M. Jean-Michel Baylet, ministre. Cette création permettra de surcroît une meilleure répartition des métropoles sur l'ensemble du territoire et un maillage cohérent et homogène par un réseau de métropoles qui nous sera utile et permettra, j'en suis sûr, d'aller encore plus loin en matière institutionnelle par sa cohérence et par les compétences que les métropoles acquerront au fil du temps.

Mesdames et messieurs les députés, j'aborderai enfin le sujet de l'élection au suffrage universel direct des conseillers métropolitains.

Un amendement du groupe écologiste du Sénat a proposé de reporter à 2019 l'échéance fixée par l'article 54 de la loi de modernisation de l'action publique territoriale et d'affirmation des métropoles, ou loi MAPTAM, pour définir un mode de scrutin au suffrage universel direct des conseillers métropolitains. Votre commission a maintenu cet amendement, auquel le Gouvernement s'était rallié – je m'apprêtais à proposer 2018, mais cet amendement m'a paru mieux positionné en termes de calendrier pour les élections de 2020. J'ai en effet considéré, compte tenu des échanges que le ministre de l'intérieur d'alors et moi-même avons conduit avec les présidents de métropole, que ce report constituait le meilleur point d'équilibre tant les avis sont variés et divergents sur le sujet. Je dois cependant reconnaître qu'une majorité des présidents m'a clairement indiqué être favorables au suffrage universel direct mais j'ai pris le temps de poursuivre la concertation en les réunissant à mon ministère et en leur posant la question à chacun, droit dans les yeux. Certains sont totalement déterminés, d'autres y sont totalement opposés et d'autres encore y sont favorables mais considèrent qu'il faut prendre le temps de continuer la discussion, de trouver le point de consensus et surtout le point d'équilibre quant au mode de scrutin, car il ne suffit pas de dire que les conseillers métropolitains vont être élus au suffrage universel : il faut dire comment et par quel mode de scrutin. Et là un problème se pose avec acuité à tout le monde : celui de la représentation de l'ensemble des communes au sein du conseil métropolitain.

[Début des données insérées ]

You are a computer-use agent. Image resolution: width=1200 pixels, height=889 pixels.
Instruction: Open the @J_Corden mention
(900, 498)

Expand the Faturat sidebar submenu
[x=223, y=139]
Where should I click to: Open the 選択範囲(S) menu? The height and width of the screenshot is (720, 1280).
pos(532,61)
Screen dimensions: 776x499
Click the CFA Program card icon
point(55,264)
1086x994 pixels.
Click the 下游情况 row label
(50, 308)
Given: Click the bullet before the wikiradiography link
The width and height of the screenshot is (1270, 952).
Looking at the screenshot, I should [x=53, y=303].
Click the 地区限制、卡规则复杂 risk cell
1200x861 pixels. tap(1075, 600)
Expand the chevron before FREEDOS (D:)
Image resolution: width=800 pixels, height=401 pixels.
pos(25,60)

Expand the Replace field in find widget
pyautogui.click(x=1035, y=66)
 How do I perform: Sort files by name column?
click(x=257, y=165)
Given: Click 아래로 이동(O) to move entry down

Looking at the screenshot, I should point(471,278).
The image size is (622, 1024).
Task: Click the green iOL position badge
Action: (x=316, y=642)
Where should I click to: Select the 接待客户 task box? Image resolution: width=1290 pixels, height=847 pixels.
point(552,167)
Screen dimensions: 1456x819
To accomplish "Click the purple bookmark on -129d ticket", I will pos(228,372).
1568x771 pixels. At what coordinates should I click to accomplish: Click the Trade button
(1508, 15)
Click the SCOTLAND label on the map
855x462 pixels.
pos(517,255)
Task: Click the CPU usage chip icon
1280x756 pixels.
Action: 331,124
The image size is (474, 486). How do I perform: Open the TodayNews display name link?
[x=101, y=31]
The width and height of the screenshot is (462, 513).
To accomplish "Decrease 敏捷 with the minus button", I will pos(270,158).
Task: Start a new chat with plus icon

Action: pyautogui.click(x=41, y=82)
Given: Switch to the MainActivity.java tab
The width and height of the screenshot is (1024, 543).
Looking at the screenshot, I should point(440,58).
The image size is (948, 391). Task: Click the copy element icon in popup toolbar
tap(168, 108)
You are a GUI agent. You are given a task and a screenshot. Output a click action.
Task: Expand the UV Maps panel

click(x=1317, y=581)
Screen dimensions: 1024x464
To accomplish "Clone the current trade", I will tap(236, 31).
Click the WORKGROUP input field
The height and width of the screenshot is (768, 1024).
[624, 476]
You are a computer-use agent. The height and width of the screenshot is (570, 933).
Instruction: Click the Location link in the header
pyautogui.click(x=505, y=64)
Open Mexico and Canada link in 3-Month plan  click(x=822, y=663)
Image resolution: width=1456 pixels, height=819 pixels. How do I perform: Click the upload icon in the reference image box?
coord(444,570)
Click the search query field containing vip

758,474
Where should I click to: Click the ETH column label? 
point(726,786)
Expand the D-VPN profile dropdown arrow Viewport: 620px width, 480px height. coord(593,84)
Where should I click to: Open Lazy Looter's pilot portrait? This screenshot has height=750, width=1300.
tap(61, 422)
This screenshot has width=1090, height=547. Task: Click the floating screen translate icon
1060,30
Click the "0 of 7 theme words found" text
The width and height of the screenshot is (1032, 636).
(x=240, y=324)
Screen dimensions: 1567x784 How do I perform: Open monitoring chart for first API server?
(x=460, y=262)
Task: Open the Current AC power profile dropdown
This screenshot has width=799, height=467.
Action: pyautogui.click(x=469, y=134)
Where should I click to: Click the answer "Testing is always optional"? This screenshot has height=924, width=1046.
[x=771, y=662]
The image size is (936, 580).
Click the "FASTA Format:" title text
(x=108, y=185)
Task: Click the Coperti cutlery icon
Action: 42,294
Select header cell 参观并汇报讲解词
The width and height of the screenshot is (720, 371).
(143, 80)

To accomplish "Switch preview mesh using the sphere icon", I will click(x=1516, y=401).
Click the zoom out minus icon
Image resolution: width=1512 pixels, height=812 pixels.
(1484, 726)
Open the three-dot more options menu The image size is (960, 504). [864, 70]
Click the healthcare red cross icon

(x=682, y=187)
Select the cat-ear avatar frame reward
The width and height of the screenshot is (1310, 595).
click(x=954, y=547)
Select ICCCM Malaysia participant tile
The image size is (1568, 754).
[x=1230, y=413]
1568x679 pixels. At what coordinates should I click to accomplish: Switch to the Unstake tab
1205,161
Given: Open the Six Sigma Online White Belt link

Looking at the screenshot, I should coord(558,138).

Ce report ne signifie bien sûr nullement suppression. Il s'agit de prendre le temps de bien faire les choses. C'est la méthode que j'ai employée depuis le début : travailler dans la concertation, la main dans la main avec l'ensemble des élus de tous bords.

Le Gouvernement déposera, comme je m'y suis engagé devant votre commission, son rapport en janvier – je sais que vous y tenez, monsieur le rapporteur Mennucci – rapport qui aurait dû être déposé beaucoup plus tôt. Il appartiendra à la prochaine législature, ainsi éclairée, de définir le cadre de la réforme. C'est d'ailleurs pourquoi, eu égard au calendrier électoral, la date de report est fixée à 2019.

Madame la présidente, mesdames et messieurs les députés, je conclurai ma présentation en rappelant à votre assemblée que ce texte est un apport essentiel à la décentralisation parisienne et à l'aménagement du territoire métropolitain.

M. Philippe Goujon. Voilà une affirmation quelque peu prétentieuse !

M. Jean-Michel Baylet, ministre. Il permet d'achever la vaste réforme de notre organisation territoriale et d'améliorer sensiblement l'efficacité de l'action publique. (Applaudissements sur les bancs du groupe socialiste, écologiste et républicain.)